**AIM OF THE TASK:**
Extract the lines that carry the string "trekgeeks" from the listing.

**STUDY MATERIAL:**
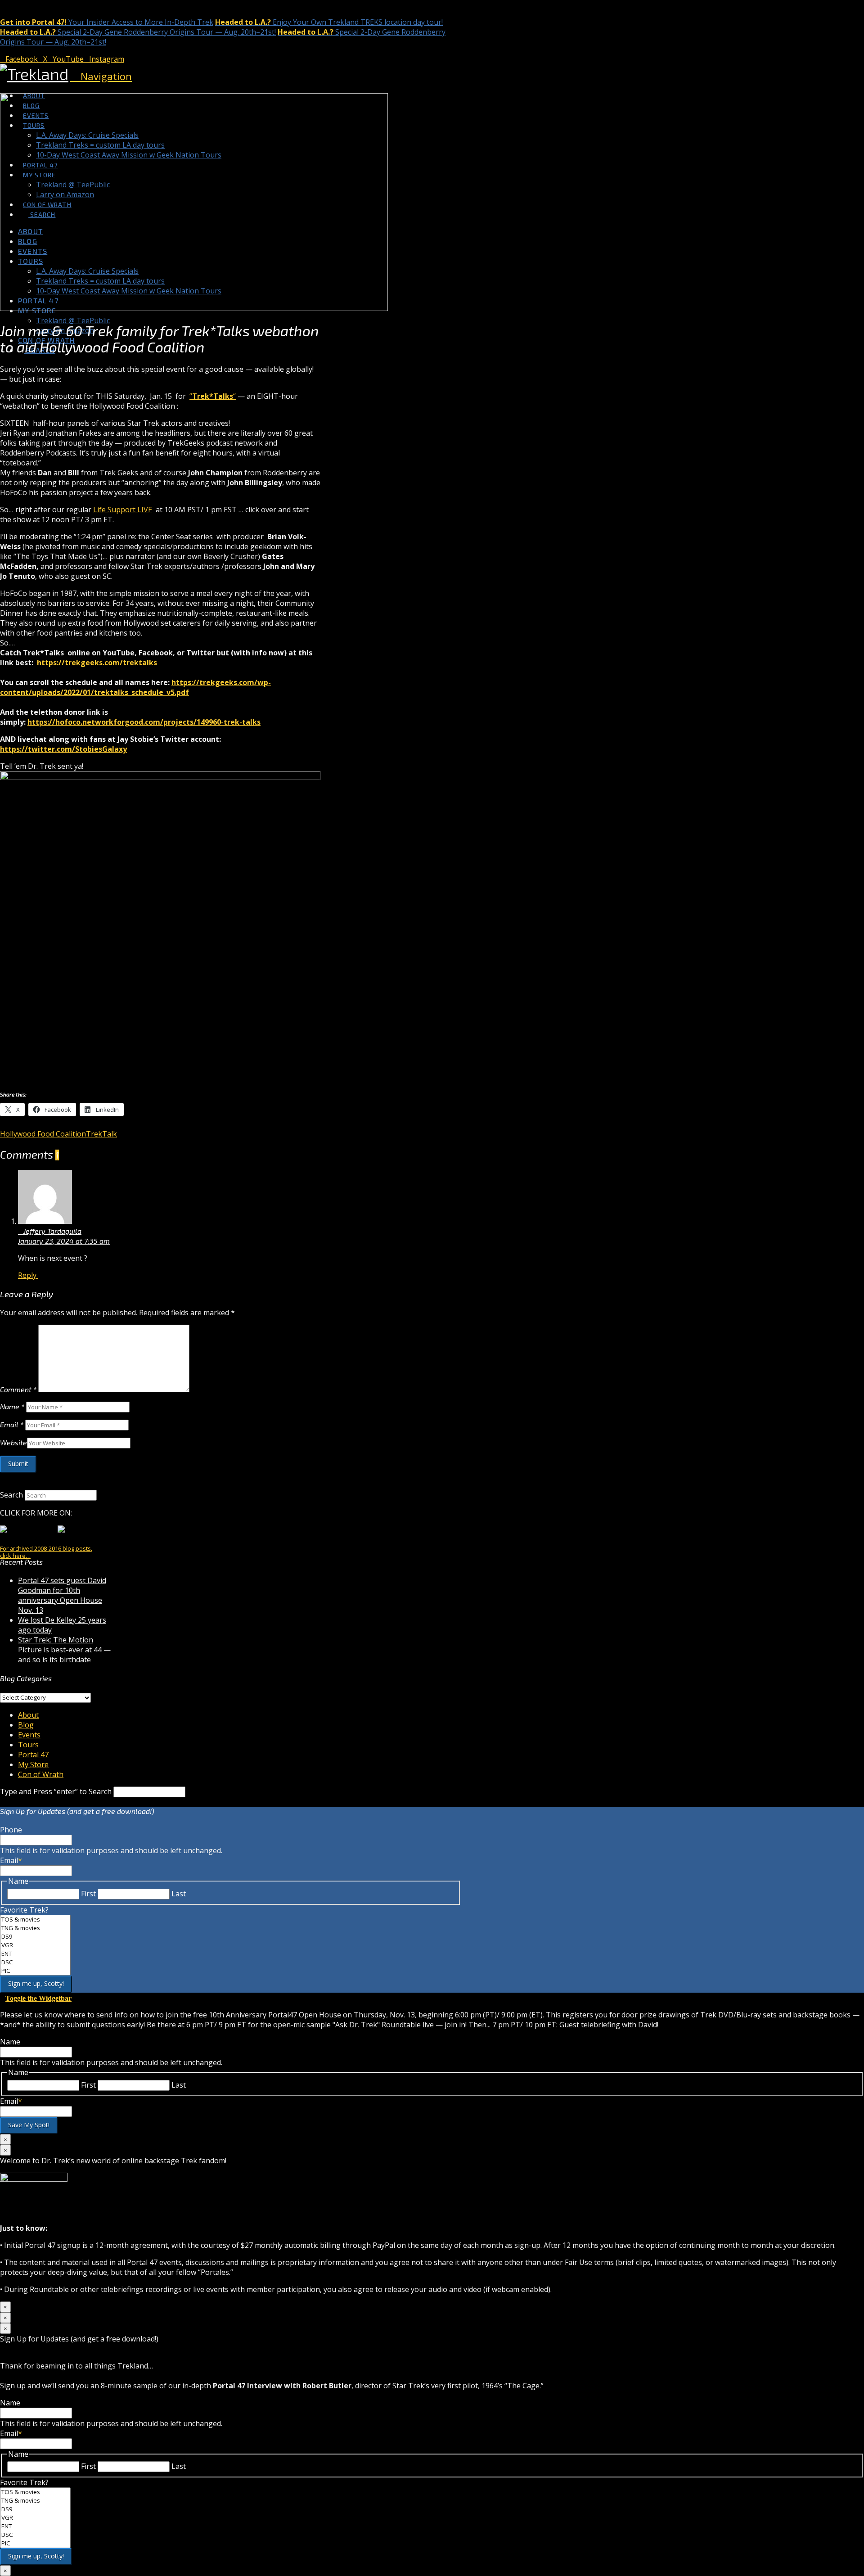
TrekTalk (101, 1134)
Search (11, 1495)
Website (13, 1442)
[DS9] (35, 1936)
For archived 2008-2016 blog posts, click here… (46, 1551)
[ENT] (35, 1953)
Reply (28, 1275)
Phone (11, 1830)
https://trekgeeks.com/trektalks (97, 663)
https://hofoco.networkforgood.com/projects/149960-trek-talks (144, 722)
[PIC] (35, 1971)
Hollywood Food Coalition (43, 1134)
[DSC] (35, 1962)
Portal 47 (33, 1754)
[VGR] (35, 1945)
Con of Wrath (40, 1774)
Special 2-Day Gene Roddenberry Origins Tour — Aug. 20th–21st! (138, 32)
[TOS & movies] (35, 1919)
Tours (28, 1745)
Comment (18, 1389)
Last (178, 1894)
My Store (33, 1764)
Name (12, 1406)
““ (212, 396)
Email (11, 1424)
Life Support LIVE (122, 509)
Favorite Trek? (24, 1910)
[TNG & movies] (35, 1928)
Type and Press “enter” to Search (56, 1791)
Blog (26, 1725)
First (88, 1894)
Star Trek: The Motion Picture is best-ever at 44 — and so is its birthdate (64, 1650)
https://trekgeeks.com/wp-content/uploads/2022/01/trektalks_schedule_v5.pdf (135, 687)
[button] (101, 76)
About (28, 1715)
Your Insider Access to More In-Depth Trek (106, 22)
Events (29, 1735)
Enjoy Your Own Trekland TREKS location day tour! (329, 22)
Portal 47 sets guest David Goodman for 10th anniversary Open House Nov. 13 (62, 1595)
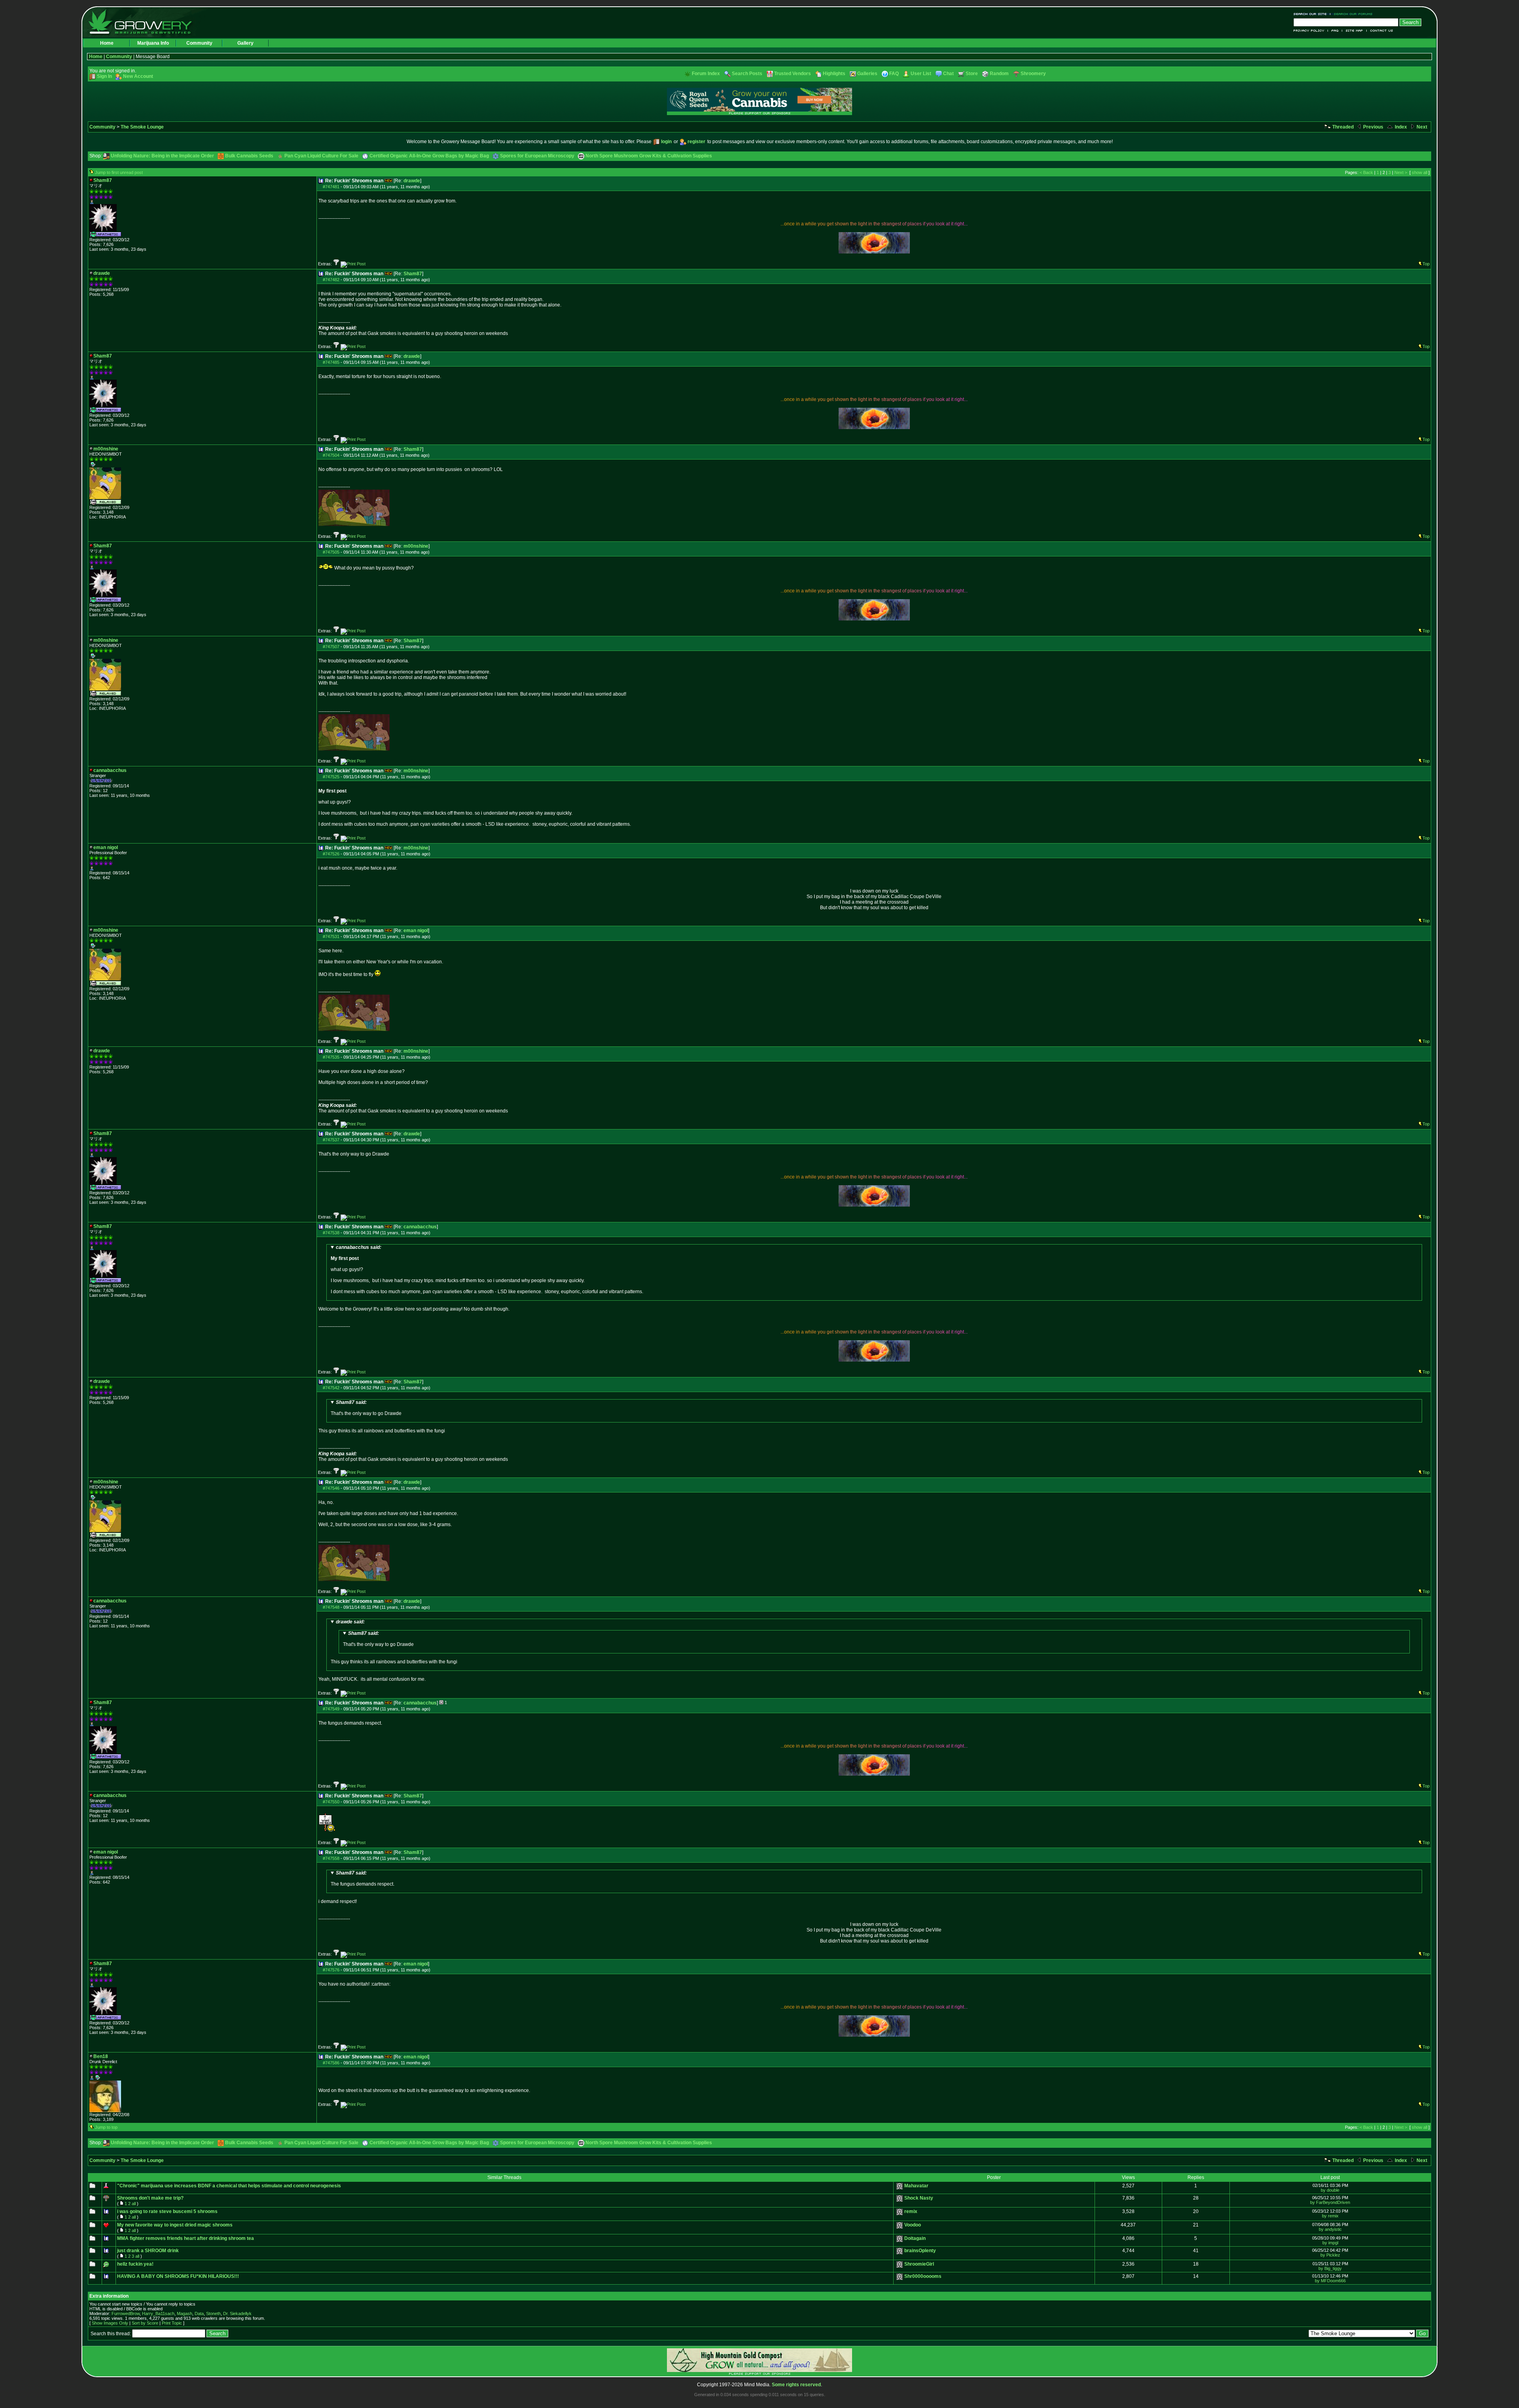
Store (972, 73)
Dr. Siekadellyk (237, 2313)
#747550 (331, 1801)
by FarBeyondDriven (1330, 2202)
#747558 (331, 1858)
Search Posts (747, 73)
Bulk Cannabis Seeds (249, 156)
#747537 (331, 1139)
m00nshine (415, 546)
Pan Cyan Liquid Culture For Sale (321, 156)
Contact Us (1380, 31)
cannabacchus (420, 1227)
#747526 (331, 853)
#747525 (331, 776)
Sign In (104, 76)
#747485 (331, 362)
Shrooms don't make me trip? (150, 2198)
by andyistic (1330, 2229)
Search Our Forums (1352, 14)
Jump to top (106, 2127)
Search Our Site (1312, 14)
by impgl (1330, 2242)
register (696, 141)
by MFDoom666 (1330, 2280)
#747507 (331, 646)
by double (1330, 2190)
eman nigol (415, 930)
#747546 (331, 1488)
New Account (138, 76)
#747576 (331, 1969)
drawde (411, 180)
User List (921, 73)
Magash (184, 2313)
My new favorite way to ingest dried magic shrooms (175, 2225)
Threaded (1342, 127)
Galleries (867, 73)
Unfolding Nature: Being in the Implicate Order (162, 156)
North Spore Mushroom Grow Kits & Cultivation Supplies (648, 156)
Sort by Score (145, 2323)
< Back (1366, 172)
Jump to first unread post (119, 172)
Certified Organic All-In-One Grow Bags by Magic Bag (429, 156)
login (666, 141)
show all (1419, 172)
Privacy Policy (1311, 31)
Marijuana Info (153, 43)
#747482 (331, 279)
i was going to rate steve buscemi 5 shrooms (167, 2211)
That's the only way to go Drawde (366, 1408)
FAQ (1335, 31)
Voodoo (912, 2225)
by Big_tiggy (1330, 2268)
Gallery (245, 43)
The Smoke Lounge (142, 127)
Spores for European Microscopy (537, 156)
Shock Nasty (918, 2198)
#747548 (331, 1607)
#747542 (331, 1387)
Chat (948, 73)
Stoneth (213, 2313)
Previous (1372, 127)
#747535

**RESPONSE TO THIS TASK:**
https://trekgeeks.com/trektalks (97, 663)
https://trekgeeks.com/wp-content/uploads/2022/01/trektalks_schedule_v5.pdf (135, 687)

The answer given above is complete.